GRAFTON, Ill. - An investor said Thursday a planned Asian carp processing plant could fire up early next year, aggressively harvesting the invasive, ecologically threatening species from two of the nation's biggest inland rivers that converge nearby.
Word of the $5.4-million venture headed by Ben Allen's American Heartland Fish Products LLC was ballyhooed in this 700-resident town, located about 40 miles northeast of St. Louis. Regional leaders, state lawmakers and a Chinese contingent of investors attended an announcement celebration in a park by the Mississippi and Illinois rivers.
American Heartland already appears to have firm footing, having landed a three-year deal to supply 35 million pounds of carp to a client in China, where the fish is popular. The plant also would market fish meal and fish oil.
Given the plant's potential of several dozen jobs, "this is good for the whole region economically, and it gets rid of the damned fish," a smiling Democratic state Sen. Bill Haine from nearby Alton told The Associated Press.

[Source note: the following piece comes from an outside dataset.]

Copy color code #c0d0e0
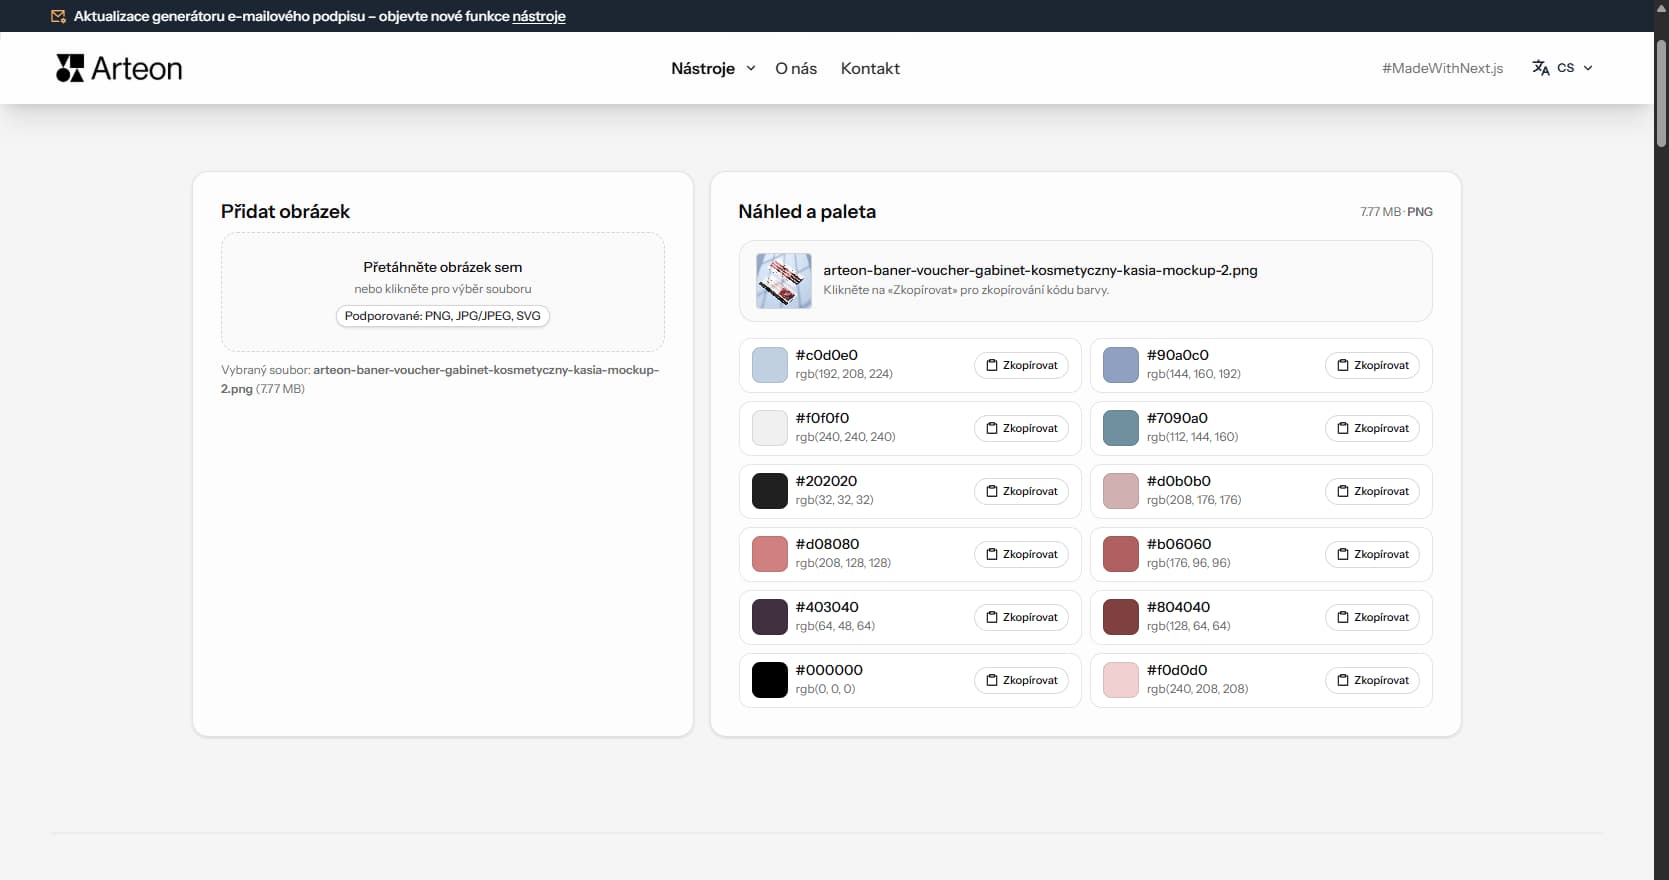The width and height of the screenshot is (1669, 880). (x=1021, y=365)
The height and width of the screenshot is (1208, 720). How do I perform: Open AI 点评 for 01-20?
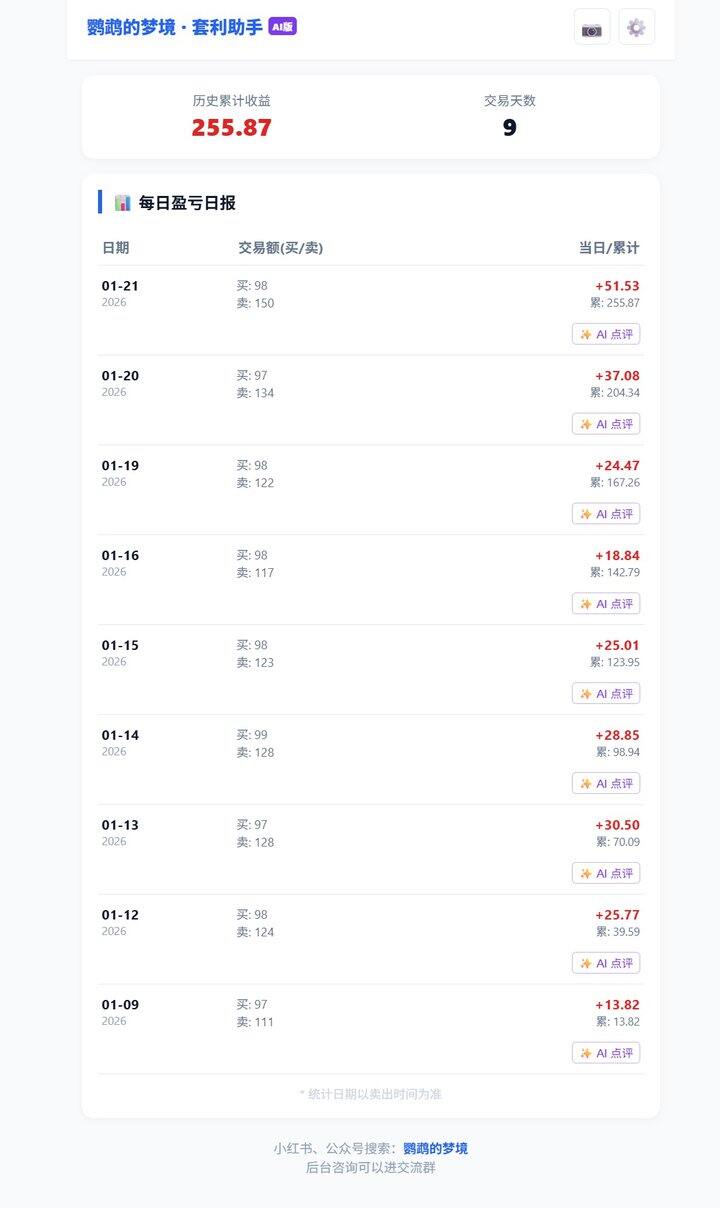point(606,424)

Asian carp were imported decades ago to clear fish ponds and sewage treatment lagoons in the Deep South of unwanted vegetation or grubs. They migrated up the Mississippi and Illinois rivers and are poised to invade the Great Lakes, where scientists say they could out-compete native fish for food.
The federal government has spent more than $100 million on an electric barrier and other steps to keep them out. Bighead and silver carp are a particularly serious threat because they eat plankton.